*Exercise brief:* Extract the lines of the records below word for word, starting with the line that contains "Given: Click the" and going on through the end of the records. Leave the pictures out of your answer.

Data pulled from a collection
====

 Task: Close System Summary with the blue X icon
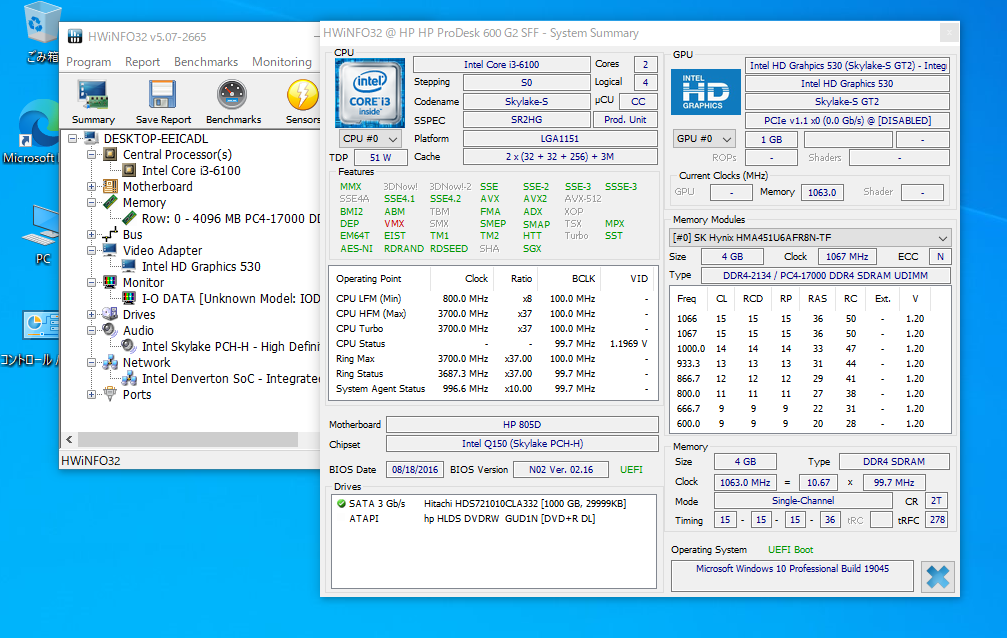(x=937, y=576)
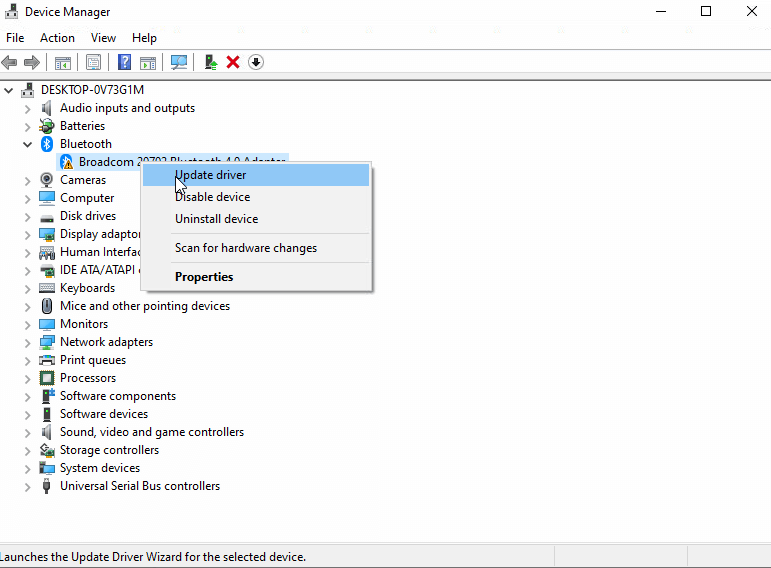The height and width of the screenshot is (568, 771).
Task: Click the red X uninstall device icon
Action: pyautogui.click(x=233, y=62)
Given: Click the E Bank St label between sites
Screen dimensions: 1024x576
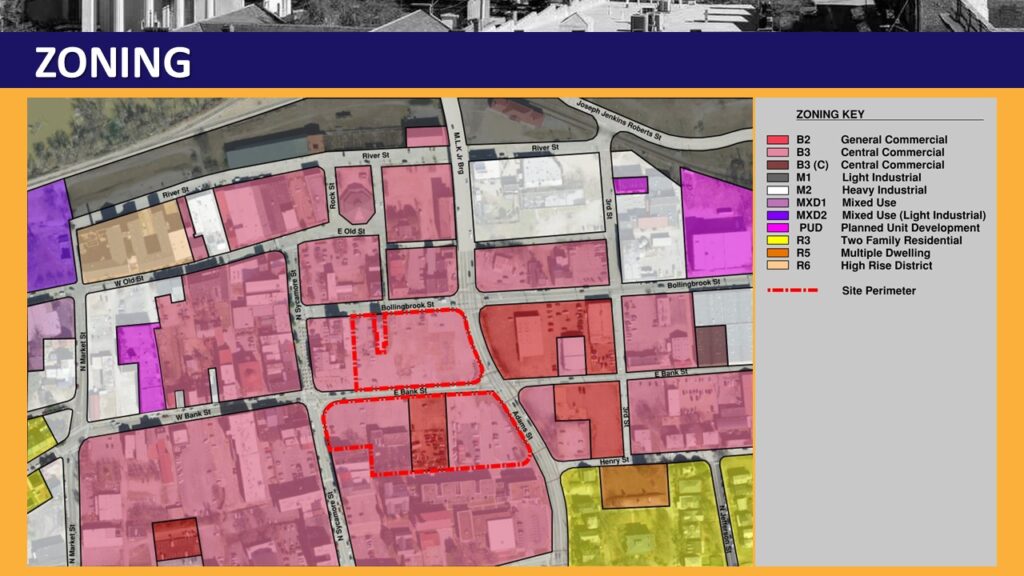Looking at the screenshot, I should [410, 391].
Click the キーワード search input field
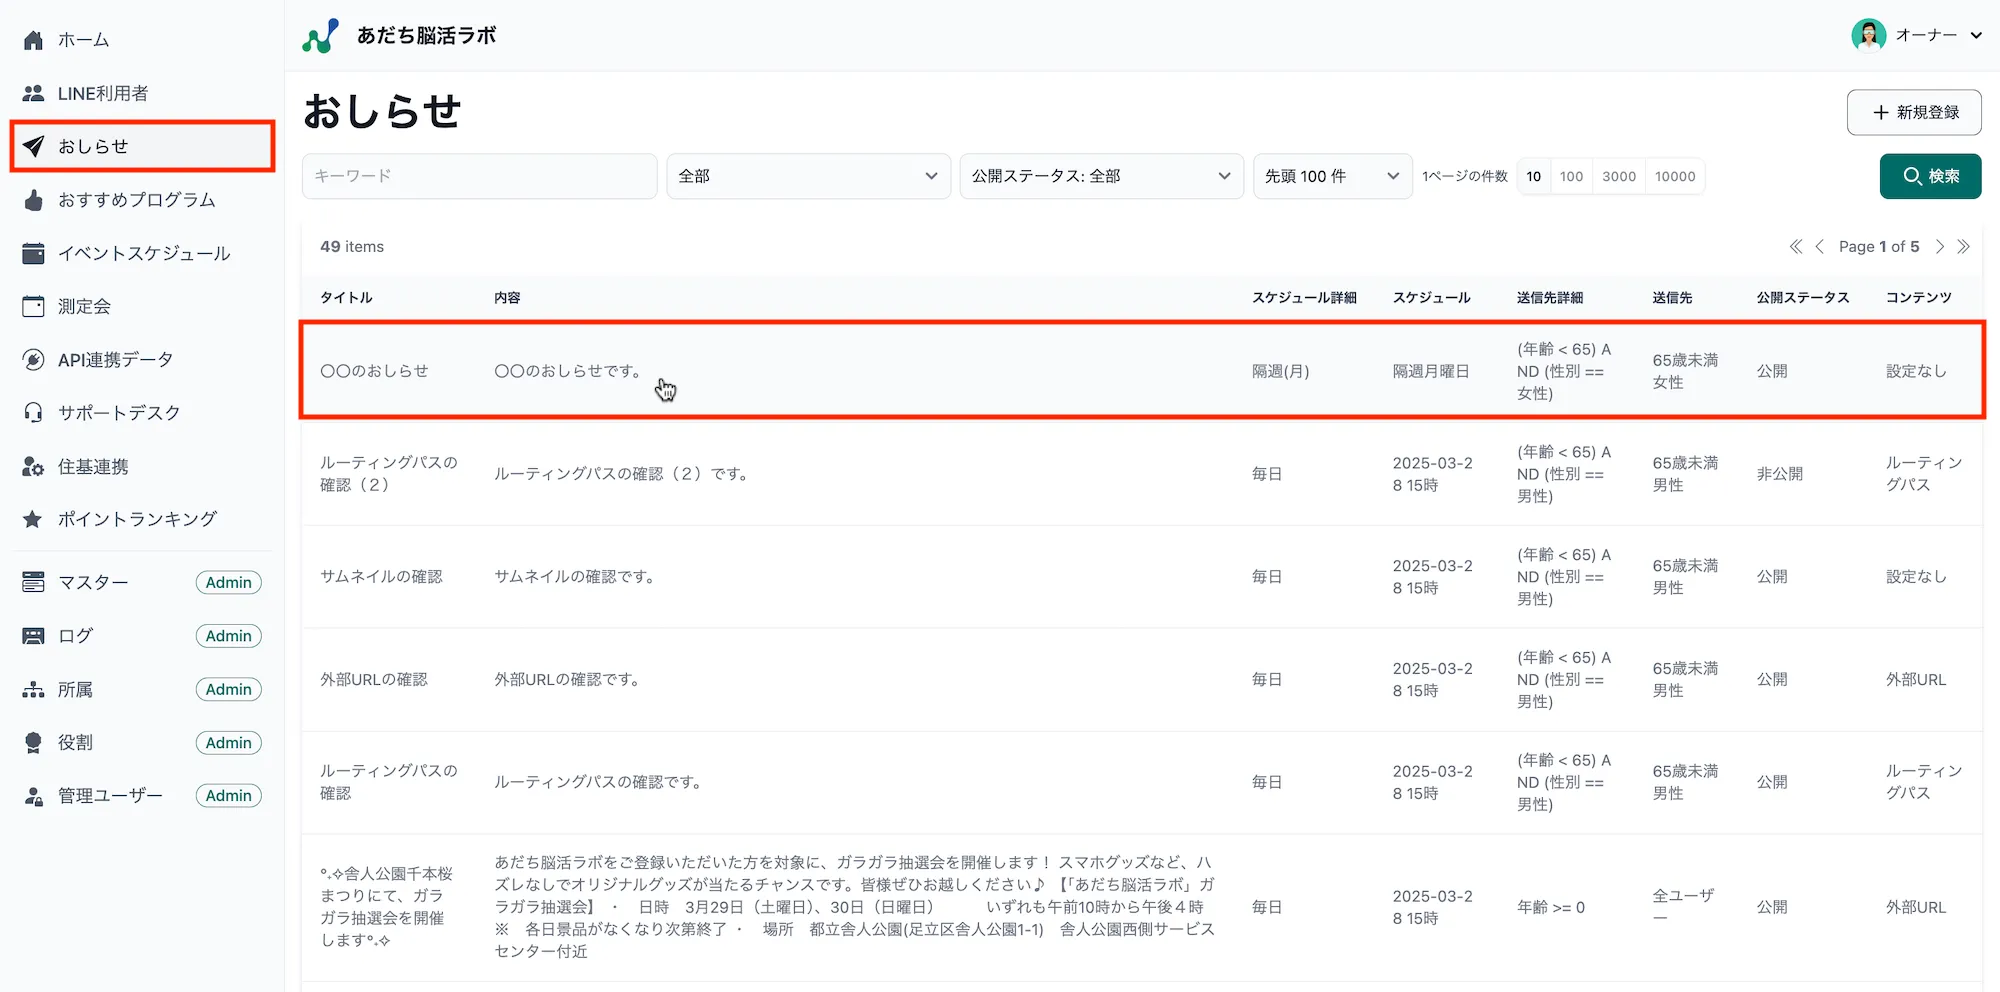Screen dimensions: 2000x992 point(479,176)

====

*Answer:*
Given: Click the E Bank St label between sites
Screen dimensions: 1024x576
Looking at the screenshot, I should [410, 391].
Click the キーワード search input field
Screen dimensions: 2000x992 point(479,176)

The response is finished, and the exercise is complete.